List every line of the data below that contains the string "checkbox". Case counts.

◆ **Given data**:
>> BEGIN
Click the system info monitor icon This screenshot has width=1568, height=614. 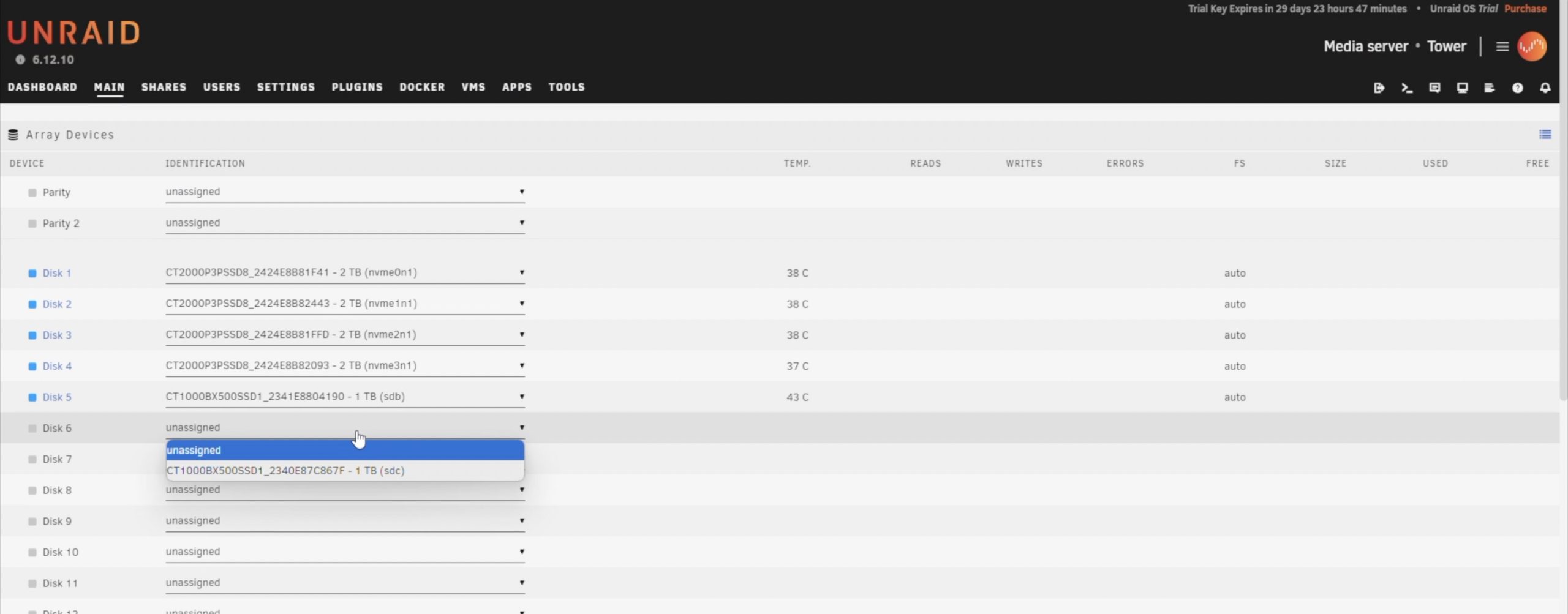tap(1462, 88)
>> END
>> BEGIN
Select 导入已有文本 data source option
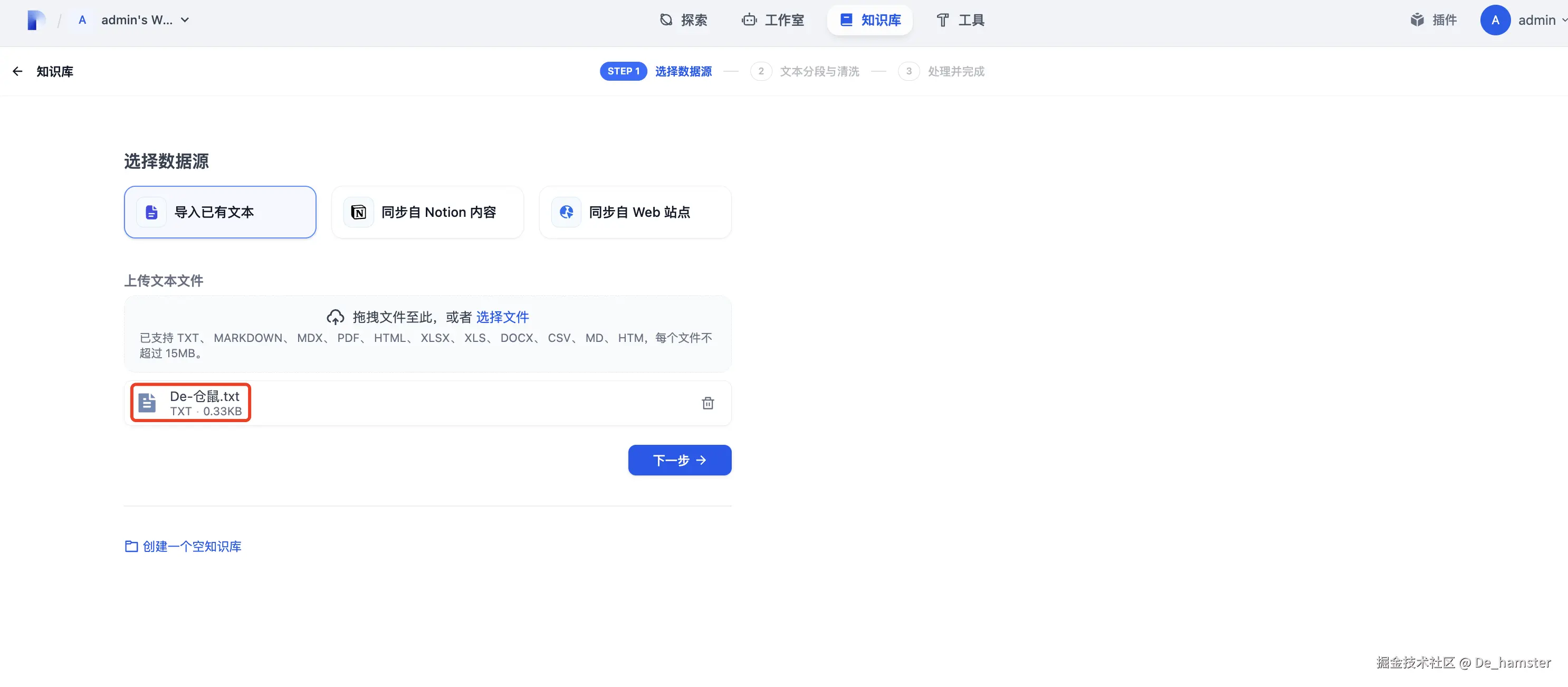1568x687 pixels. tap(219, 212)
>> END
>> BEGIN
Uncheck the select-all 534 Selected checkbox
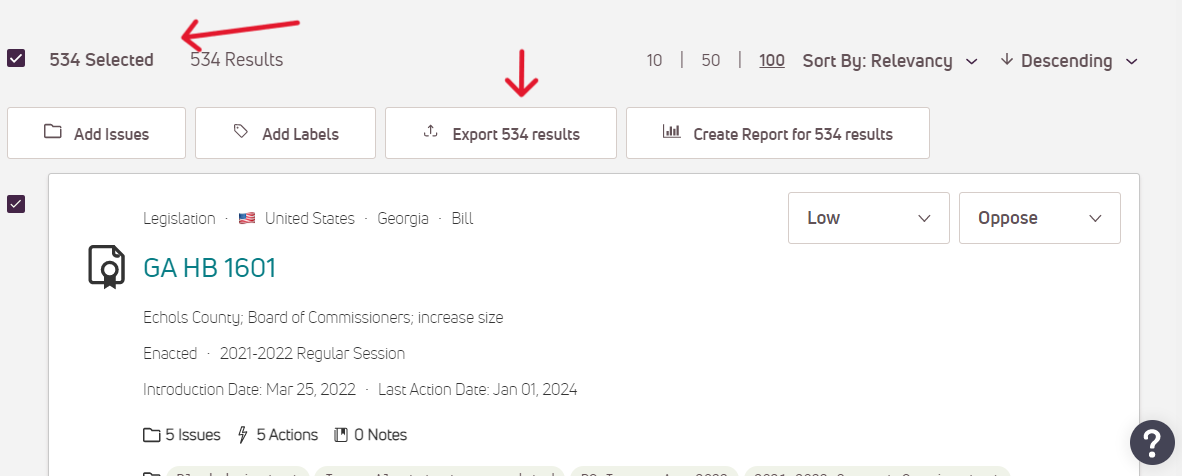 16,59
>> END
◆ **Answer for this exercise**:
Uncheck the select-all 534 Selected checkbox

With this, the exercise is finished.